El odio
Gritó “arriba España” cuando el delantero blanco batió al guardameta azulgrana. El forofo jaleó a los suyos frente al concurrido televisor, al tiempo que insultaba a los catalanes y esgrimía su racismo ancestral llamando mono al contrario de aspecto negroide. Su hijo tomaba nota del aprendizaje, emulando los gestos y ademanes de su padre cubata en mano. Un adulto que no llegaba a los cuarenta años. El ambiente estaba crispado el sábado por la tarde en el salón del bar del pueblo. Iba perdiendo el Real Madrid.

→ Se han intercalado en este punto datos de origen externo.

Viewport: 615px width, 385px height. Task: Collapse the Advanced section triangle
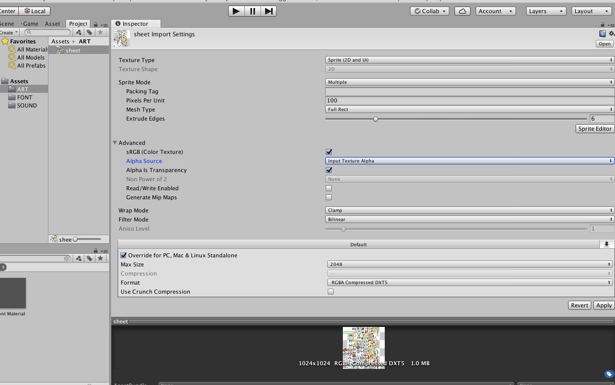[115, 142]
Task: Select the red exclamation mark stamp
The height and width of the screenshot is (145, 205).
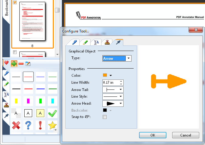Action: pyautogui.click(x=40, y=125)
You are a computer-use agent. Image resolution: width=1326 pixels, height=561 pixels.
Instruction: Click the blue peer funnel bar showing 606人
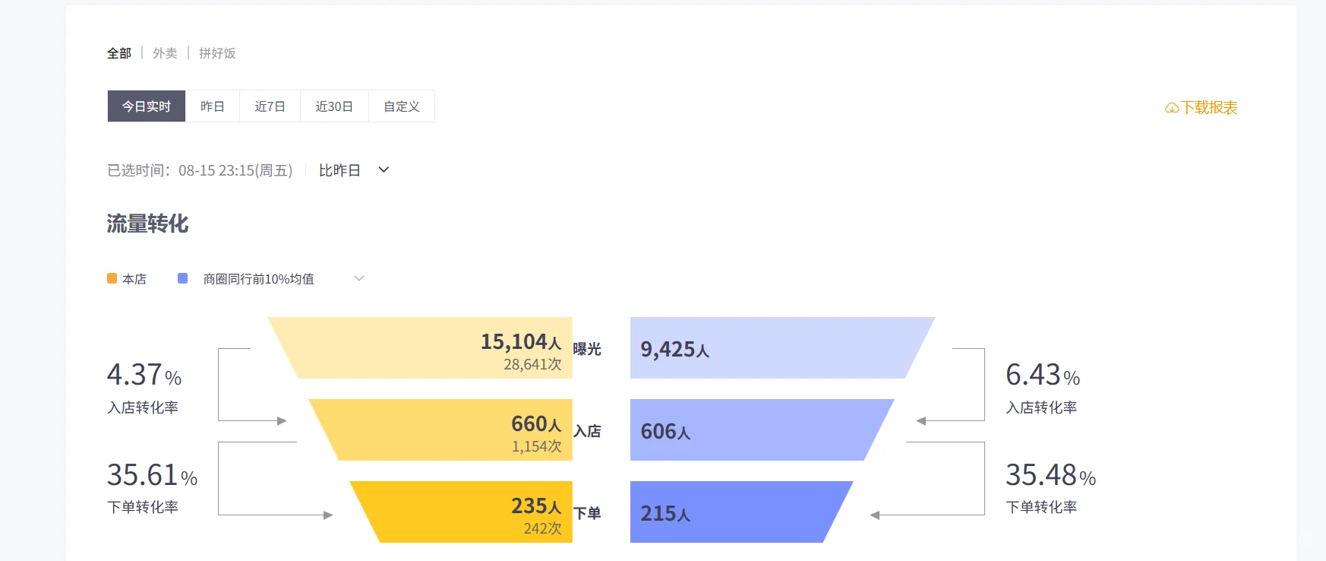click(x=756, y=430)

Horas más tarde, ante el imponente mástil patrio en la capital de España, miles de personas gritaban justicia para un país, exigiendo “vencedores y vencidos”, sepultando en la cripta de la Historia el espíritu de la reconciliación nacional que quiso armar la transición. Arremetían contra el Tribunal Europeo de Derechos Humanos y el alcalde de Almagro arriaba la bandera azul de la Unión, decidiendo la segregación de su pueblo del continente, reclamando por unas horas el regreso al aislacionismo franquista, que achacaba los males de la “patria” a los extranjeros, porque fuera de nuestras fronteras “nada bueno podría haber”. Rajoy sigue confundiendo Génova con La Moncloa y arremete también contra la polémica sentencia, enviando a Colón a su ala ultra que fue increpada porque los “vencedores” clamaban el fin del Estado de Derecho y el regreso al viejo Régimen.
Como la iglesia católica que impone la cruz obligatoria en las aulas para que la religión puntúe en la nueva cruzada que está urdiendo el poder y las castas dominantes. Rosa Díez, tiene su minuto de gloria y arrastra al Psoe a votar junto al PP que España es Una, y que el separatismo no es asumible y la independencia se decide en Madrid.

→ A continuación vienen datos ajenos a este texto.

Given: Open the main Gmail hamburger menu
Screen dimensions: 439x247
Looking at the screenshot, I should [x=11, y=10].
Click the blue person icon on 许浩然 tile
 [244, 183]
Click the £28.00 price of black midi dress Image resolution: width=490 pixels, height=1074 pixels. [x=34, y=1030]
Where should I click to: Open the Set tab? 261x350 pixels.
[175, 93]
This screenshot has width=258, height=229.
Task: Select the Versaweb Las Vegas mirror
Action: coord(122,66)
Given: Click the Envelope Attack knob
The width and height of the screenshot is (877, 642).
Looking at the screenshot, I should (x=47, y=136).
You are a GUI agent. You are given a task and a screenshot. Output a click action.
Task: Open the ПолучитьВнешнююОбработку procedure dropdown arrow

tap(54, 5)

Un ambiente de odio comienza a extenderse y se jalea en los medios, que lo venden en el espectáculo del enfrentamiento y el griterío. El cainismo sigue latente en la conciencia colectiva de un pueblo al que conducen otra vez hacia la vehemencia emocional, la que escarba en las pasiones y arrincona la razón, tensando las tirantas de la convivencia que comienza a resquebrajarse, como cada tarde de fútbol cuando los depauperados españoles vomitan contra el contrario y escupen sus propias miserias, en un exorcismo conveniente para que resucite el enemigo, tan útil en tiempos opacos.